The first is a direct expression of the particular instantiation of the relation as the PA-formula [q(k, m)][4] - since a recursive number-theoretic relation q(x, y) can be expressed as a proposition in only the primitive symbols of PA once the variables x and y are replaced by the numerals [k] and [m][5], that represent the specific natural numbers k and m.

The second is as a formally equivalent formula[6] [Q(k, m)] of PA that is defined in terms of the Gödel-Beta function by the usual Representation meta-Lemma ([Me64], p131). This meta-Lemma establishes that every recursive number-theoretic relation, such as say q(x, y), is instantiationally equivalent to an arithmetical relation Q(x, y) that can be expressed in only the primitive symbols of PA.

Thus, although q(x, y) may not necessarily be reducible to an expression that consists of only the primitive symbols of PA, Q(x, y) is always a well-formed formula of PA.  Further, q(k, m) and  Q(k, m) are equivalent arithmetical propositions that can both be expressed in PA by the formally equivalent PA-propositions [q(k, m)] and [Q(k, m)], respectively, for any given natural numbers k and m. It follows that though the relations q(x, y) and Q(x, y) are “arithmetically” equivalent, they are not “formally” equivalent.

I argue that this asymmetry yields alternative Representation and Self-reference meta-Lemmas that are critical to any exposition of Gödel’s meta-reasoning. This reasoning can now be expressed avoiding any direct appeal to the intuitive truth of propositions of M. I then argue that we can establish GUS as decidable in PA, and PA as omega-inconsistent. I argue further that Rosser's non-formal extension of Gödel’s meta-reasoning is invalid, and involves an intuitionistically objectionable deduction.

1.2 The critical semantic elements of Gödel 's and Rosser's reasoning

I argue that the critical elements in classical expositions (such as [Me64], p145) of Gödel's reasoning involve semantic interpretations in the Representation meta-Lemma, and in Gödel's Self-reference meta-Lemma. Both meta-Lemmas correlate the PA-provability of propositions with the truth of their interpretations in the standard model M (Intuitive Arithmetic) of PA.

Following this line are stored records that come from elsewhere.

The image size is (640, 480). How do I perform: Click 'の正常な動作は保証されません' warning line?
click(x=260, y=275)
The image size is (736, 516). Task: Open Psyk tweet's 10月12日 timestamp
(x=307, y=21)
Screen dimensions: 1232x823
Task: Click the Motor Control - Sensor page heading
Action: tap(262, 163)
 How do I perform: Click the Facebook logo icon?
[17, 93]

1.3 The semantic form of the Representation meta-Lemma

Classically (eg. [Me64], p131, Proposition 3.23), the Representation meta-Lemma essentially asserts, weakly and non-formally, the following:

If f(x₁, x₂, ... , x_n) is a recursive arithmetic relation of M whose arguments are natural numbers, then there is another arithmetic relation F(x₁, x₂, ... , x_n) of M such that, for any given set of natural numbers (k₁, k₂, ... , k_n, k_m) of M:

(a)     if f(k₁, k₂, ... , k_n, k_m) is true in M, then [F(k₁, k₂, ... , k_n, k_m)] is PA-provable, and

(b)     [(E!x_m)F(k₁, k₂, ... , k_n, x_m)] is PA-provable.

1.4  The semantic form of Gödel's Self-reference meta-Lemma

Classical expositions of Gödel’s reasoning (eg. [Me64], p145) define a recursive arithmetic relation q(x, y) that is true in M if and only if x is the Gödel-number of a well-formed formula [H(z)] of PA with a single free variable [z], and y is the Gödel-number of a PA-proof of [H(x)].

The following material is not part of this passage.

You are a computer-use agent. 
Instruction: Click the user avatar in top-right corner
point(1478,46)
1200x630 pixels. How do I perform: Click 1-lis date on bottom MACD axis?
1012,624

So, in its classically semantic form, Gödel’s Self-reference meta-Lemma essentially asserts, weakly and non-formally, the following:

For any given formula [H(z)] of a single variable in PA whose Gödel-number is the natural number h of M, and any natural number j of M, we have, by the definition of q(x, y), that:

(c)     q(h, j) is true in M if, and only if, [H(h)] is PA-provable.

1.5 A non-semantic Representation meta-Lemma

In this essay, I replace the semantic Representation meta-Lemma §1.4 by the following stronger, meta-assertion:

If f(x₁, x₂, ... , x_n) is a recursive arithmetic relation of M whose arguments are natural numbers then, by Hilbert and Bernays Representation meta-Lemma, there is another arithmetic relation F(x₁, x₂, ... , x_n) of M such that, for any given set of natural numbers (k₁, k₂, ... , k_n) of M:

(d)     [f(k₁, k₂, ... , k_n) <=> F(k₁, k₂, ... , k_n)] is PA-provable.

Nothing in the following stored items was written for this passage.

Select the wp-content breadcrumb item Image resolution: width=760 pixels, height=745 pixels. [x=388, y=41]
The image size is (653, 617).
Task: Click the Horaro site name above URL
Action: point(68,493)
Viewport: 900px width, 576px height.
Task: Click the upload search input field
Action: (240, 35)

1.6 A non-semantic Self-reference meta-Lemma

Similarly, I replace the semantic Self-reference meta-Lemma §1.5 by the following stronger, meta-assertions:

For any given formula [H(z)] of a single variable in PA whose Gödel-number is the natural number h of M, and any natural number j of M, we have, by the definition of q(x, y), that:

(e)     [q(h, j) => H(h)] is PA-provable;

(f)     If [H(h)] is PA-provable, then [q(h, k)] is PA-provable for some natural number k of M.

1.7 Consequences

I argue that §1.6(d) and §1.7(e) are denumerable sets of non-semantic meta-Lemmas in PA, whilst §1.7(f) is a non-semantic meta-Lemma in the meta-theory of PA.

I also argue that Goedel’s reasoning can be constructively interpreted as implying that, from the PA-provability of [(Ex)H(x)], we may not always assume the existence of some numeral [h] such that [H(h)] is provable in PA. All we may conclude is that ~H(x) may not be a uniformly decidable predicate in M; however, ~H(n) may yet hold in M for any given natural number n - which may be provable meta-mathematically. I argue that such an - intuitionistically objectionable - assumption, is, however, implicit in Rosser's proof of undecidability.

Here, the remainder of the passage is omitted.